■ Activity:
Can you rewrite the lines below, replacing "Describe the element" with "Name the element" and leaving everything else the same?
::: Study material
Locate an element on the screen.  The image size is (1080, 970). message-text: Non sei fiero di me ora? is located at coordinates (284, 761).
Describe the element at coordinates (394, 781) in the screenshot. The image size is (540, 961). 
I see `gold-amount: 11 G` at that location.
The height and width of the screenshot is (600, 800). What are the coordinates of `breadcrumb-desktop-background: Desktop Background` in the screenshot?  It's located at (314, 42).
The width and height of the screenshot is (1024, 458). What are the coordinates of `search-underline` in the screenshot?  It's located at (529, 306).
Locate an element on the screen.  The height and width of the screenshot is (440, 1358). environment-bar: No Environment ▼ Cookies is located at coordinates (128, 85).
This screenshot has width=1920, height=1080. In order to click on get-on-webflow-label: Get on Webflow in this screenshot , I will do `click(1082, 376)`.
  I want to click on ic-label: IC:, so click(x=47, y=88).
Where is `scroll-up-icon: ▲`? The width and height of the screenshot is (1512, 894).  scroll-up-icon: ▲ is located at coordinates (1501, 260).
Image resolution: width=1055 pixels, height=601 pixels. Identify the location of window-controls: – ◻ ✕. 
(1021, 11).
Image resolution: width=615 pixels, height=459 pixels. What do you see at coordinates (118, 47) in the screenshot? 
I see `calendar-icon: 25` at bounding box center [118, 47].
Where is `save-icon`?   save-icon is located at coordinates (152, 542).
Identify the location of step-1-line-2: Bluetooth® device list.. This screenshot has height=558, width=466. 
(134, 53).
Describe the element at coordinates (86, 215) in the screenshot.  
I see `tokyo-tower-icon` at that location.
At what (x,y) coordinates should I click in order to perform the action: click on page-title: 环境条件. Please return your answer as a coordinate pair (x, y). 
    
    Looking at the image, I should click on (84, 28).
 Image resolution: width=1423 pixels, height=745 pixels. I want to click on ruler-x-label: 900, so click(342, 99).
::::::
■ Exercise solution:
Locate an element on the screen.  The image size is (1080, 970). message-text: Non sei fiero di me ora? is located at coordinates (284, 761).
Name the element at coordinates (394, 781) in the screenshot. The image size is (540, 961). 
I see `gold-amount: 11 G` at that location.
The height and width of the screenshot is (600, 800). What are the coordinates of `breadcrumb-desktop-background: Desktop Background` in the screenshot?  It's located at (314, 42).
The width and height of the screenshot is (1024, 458). What are the coordinates of `search-underline` in the screenshot?  It's located at (529, 306).
Locate an element on the screen.  The height and width of the screenshot is (440, 1358). environment-bar: No Environment ▼ Cookies is located at coordinates (128, 85).
This screenshot has width=1920, height=1080. In order to click on get-on-webflow-label: Get on Webflow in this screenshot , I will do `click(1082, 376)`.
  I want to click on ic-label: IC:, so click(x=47, y=88).
Where is `scroll-up-icon: ▲`? The width and height of the screenshot is (1512, 894).  scroll-up-icon: ▲ is located at coordinates (1501, 260).
Image resolution: width=1055 pixels, height=601 pixels. Identify the location of window-controls: – ◻ ✕. 
(1021, 11).
Image resolution: width=615 pixels, height=459 pixels. What do you see at coordinates (118, 47) in the screenshot? 
I see `calendar-icon: 25` at bounding box center [118, 47].
Where is `save-icon`?   save-icon is located at coordinates (152, 542).
Identify the location of step-1-line-2: Bluetooth® device list.. This screenshot has height=558, width=466. 
(134, 53).
Name the element at coordinates (86, 215) in the screenshot.  
I see `tokyo-tower-icon` at that location.
At what (x,y) coordinates should I click in order to perform the action: click on page-title: 环境条件. Please return your answer as a coordinate pair (x, y). 
    
    Looking at the image, I should click on (84, 28).
 Image resolution: width=1423 pixels, height=745 pixels. I want to click on ruler-x-label: 900, so click(342, 99).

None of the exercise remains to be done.